BALZARINI MONICA GRACIELA
Congresos y reuniones científicas
Título:
On the performance of procedures to determine genetic population structure
Autor/es:
PEÑA MALAVERA, A.; FERNANDEZ, E.; BRUNO, C.; BALZARINI, M.
Lugar:
Kobe
Reunión:
Conferencia; XXVIth International Biometric Conference; 2012
Institución organizadora:
Biometric Society of Japan y Japanese Region of the International Biometric Society.
Resumen:
Variability analysis to determine population genetic structure (PGS) in germplasm collections is a crucial step in the formation of core collections for the conservation and use of genetics resources, as well as for association studies. From the algorithmic point of view, statistical and bioinformatics methods can be used to infer genetic structure. In this work, we used simulated and real data to compare 6 alternative procedures to estimate genetic structure. In different scenarios, characterized by levels of genetic divergence (Fst) and numbers of populations (3 and 5) were compared hierarchical clustering (UPGMA and Ward), Ward method using significant principal components according to the Tracy-Widom statistic (PCA+Ward), K-means clustering, the relative position self organizing maps (RP-Q-SOM) and a Bayesian method. The methods were comparing using the proportion clustering error (PCE). The results showed that the RP-Q-SOM algorithm, the Bayesian method implemented in the software STRUCTURE and the non hierarchical K-means clustering method are the procedures that perform best (PCE<0.52) when the level of divergence is low (Fst<0.10). The other algorithms performed poorly (PCE>0.55).

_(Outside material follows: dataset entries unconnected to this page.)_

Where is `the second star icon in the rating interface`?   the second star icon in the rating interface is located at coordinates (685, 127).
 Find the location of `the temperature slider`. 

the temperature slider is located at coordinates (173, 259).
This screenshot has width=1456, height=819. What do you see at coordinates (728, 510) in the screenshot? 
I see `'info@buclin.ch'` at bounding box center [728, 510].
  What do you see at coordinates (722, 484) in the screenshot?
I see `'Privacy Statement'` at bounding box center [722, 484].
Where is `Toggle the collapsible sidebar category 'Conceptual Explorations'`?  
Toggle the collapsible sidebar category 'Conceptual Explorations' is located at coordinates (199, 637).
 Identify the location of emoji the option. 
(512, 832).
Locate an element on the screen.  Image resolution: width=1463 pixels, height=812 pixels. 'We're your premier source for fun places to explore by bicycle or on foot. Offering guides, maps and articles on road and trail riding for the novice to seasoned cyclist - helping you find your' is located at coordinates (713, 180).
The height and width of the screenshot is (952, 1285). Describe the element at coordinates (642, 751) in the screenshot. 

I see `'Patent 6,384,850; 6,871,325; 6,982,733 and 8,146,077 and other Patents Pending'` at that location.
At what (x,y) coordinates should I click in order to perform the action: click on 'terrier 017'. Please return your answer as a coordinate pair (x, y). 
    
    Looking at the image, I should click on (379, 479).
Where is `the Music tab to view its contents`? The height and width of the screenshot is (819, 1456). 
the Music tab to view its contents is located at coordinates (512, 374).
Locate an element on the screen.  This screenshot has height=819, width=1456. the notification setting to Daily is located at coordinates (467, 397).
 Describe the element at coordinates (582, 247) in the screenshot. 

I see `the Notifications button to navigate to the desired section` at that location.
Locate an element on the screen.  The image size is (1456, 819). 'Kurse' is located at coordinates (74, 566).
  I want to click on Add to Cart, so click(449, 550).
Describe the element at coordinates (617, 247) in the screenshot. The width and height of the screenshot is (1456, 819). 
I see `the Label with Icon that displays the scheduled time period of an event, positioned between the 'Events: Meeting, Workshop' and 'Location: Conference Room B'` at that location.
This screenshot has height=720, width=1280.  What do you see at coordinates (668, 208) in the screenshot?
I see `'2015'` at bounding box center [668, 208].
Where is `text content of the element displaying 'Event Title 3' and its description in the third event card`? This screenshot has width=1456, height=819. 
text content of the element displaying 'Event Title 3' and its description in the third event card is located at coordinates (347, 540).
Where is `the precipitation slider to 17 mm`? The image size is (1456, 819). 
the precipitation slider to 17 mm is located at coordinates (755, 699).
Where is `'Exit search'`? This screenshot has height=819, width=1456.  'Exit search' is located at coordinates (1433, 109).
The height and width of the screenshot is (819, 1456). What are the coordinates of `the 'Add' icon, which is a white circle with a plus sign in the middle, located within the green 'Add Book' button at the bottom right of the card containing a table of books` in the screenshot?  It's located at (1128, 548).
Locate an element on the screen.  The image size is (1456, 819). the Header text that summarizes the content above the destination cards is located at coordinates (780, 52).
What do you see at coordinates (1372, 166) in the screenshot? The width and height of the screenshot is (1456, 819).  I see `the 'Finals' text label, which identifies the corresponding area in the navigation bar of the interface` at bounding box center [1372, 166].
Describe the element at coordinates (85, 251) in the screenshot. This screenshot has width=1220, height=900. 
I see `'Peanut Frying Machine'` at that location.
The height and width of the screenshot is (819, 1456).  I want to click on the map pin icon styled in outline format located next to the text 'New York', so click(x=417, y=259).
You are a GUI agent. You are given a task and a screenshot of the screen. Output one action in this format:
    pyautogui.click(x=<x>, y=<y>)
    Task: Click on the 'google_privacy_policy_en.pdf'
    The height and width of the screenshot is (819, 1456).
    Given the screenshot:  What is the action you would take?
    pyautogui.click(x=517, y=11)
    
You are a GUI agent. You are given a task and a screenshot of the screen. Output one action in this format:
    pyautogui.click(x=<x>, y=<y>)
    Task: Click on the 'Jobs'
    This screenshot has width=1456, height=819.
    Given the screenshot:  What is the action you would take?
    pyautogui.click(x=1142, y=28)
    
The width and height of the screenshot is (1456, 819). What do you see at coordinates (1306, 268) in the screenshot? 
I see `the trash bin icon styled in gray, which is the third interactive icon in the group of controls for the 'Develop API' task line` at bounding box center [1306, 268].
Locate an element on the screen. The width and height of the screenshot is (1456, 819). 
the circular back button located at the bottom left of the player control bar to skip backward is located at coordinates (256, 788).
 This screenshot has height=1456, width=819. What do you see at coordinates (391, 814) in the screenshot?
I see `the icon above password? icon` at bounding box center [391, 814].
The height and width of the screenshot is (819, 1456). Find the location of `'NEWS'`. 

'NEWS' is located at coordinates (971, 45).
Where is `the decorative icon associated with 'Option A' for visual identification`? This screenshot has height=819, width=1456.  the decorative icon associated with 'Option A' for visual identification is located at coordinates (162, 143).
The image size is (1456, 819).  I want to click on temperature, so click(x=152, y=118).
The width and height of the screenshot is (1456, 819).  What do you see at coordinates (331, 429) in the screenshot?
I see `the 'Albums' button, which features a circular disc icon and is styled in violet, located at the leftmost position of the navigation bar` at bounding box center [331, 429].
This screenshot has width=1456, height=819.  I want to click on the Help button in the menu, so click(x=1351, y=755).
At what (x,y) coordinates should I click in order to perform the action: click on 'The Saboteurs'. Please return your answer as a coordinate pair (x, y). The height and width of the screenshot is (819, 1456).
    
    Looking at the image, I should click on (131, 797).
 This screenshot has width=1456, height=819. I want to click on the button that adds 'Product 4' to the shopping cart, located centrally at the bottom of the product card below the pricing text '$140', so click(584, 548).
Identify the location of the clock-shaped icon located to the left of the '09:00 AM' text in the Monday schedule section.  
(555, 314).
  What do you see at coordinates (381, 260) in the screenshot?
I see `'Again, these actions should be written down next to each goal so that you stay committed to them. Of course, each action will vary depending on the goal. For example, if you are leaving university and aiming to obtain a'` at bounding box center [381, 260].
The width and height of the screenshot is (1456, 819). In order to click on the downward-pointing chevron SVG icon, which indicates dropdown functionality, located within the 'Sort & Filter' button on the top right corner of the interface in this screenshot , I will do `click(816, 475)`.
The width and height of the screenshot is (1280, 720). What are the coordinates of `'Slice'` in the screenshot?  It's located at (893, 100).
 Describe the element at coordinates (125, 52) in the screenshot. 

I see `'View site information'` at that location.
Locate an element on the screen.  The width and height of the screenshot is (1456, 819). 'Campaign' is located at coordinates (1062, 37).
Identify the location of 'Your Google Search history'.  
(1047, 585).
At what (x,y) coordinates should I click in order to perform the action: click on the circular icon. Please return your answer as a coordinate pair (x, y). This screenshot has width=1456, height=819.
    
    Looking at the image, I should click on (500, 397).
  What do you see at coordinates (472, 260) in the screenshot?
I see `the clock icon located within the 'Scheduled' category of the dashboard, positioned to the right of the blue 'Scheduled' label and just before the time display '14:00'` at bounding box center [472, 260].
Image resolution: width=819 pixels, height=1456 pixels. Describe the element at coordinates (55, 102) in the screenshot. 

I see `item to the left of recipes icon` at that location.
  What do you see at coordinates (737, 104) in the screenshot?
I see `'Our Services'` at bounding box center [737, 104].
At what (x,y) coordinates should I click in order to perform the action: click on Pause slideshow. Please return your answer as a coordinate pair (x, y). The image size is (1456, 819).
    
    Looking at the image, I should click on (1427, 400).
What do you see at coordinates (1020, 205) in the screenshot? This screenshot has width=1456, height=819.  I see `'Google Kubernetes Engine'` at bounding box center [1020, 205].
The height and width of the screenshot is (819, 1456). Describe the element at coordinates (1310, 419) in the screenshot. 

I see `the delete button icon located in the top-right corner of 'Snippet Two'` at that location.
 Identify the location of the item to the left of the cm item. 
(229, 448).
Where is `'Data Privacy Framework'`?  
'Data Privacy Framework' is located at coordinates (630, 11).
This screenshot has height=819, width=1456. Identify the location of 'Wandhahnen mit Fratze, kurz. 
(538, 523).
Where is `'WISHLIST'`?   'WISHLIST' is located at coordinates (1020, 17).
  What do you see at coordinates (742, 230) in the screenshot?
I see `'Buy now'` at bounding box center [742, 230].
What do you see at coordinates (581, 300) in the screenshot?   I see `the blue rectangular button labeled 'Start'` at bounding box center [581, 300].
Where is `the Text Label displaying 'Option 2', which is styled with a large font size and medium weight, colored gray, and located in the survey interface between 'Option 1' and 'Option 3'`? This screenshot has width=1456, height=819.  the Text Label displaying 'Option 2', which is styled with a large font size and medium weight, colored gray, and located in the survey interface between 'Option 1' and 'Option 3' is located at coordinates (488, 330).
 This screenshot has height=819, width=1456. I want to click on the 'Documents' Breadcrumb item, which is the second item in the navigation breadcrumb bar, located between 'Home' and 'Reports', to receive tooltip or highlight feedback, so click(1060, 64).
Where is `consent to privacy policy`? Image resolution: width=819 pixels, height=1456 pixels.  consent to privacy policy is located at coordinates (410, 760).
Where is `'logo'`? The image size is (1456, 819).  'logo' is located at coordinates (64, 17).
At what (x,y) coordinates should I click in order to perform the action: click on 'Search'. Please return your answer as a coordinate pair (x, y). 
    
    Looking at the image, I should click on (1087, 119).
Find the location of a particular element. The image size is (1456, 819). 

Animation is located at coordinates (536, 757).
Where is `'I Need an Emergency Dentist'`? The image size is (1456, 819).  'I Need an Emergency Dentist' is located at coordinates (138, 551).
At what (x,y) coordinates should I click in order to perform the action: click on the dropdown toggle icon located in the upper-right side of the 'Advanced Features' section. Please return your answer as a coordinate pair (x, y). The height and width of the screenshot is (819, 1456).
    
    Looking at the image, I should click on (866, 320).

The classification error increases with the number of populations, even with similar differentiation levels. Though the Bayesian algorithm is one of the mostly used methods to infer genetic structure, our results suggest that the method RP-Q-SOM performs better (PCE=0.30) in low differentiation scenarios. The non hierarchical clustering method is also competitive (PCE=0.51%). In the PCA+Ward method when Fst increases the number of significant components decreases. Additionally we processed a maize molecular marker public data set involving 627 lines. These lines were previously clustered into eight groups by using STRUCTURE and 511 SNPs. RP-Q-SOM found three genetic groups vs eight groups found by structure.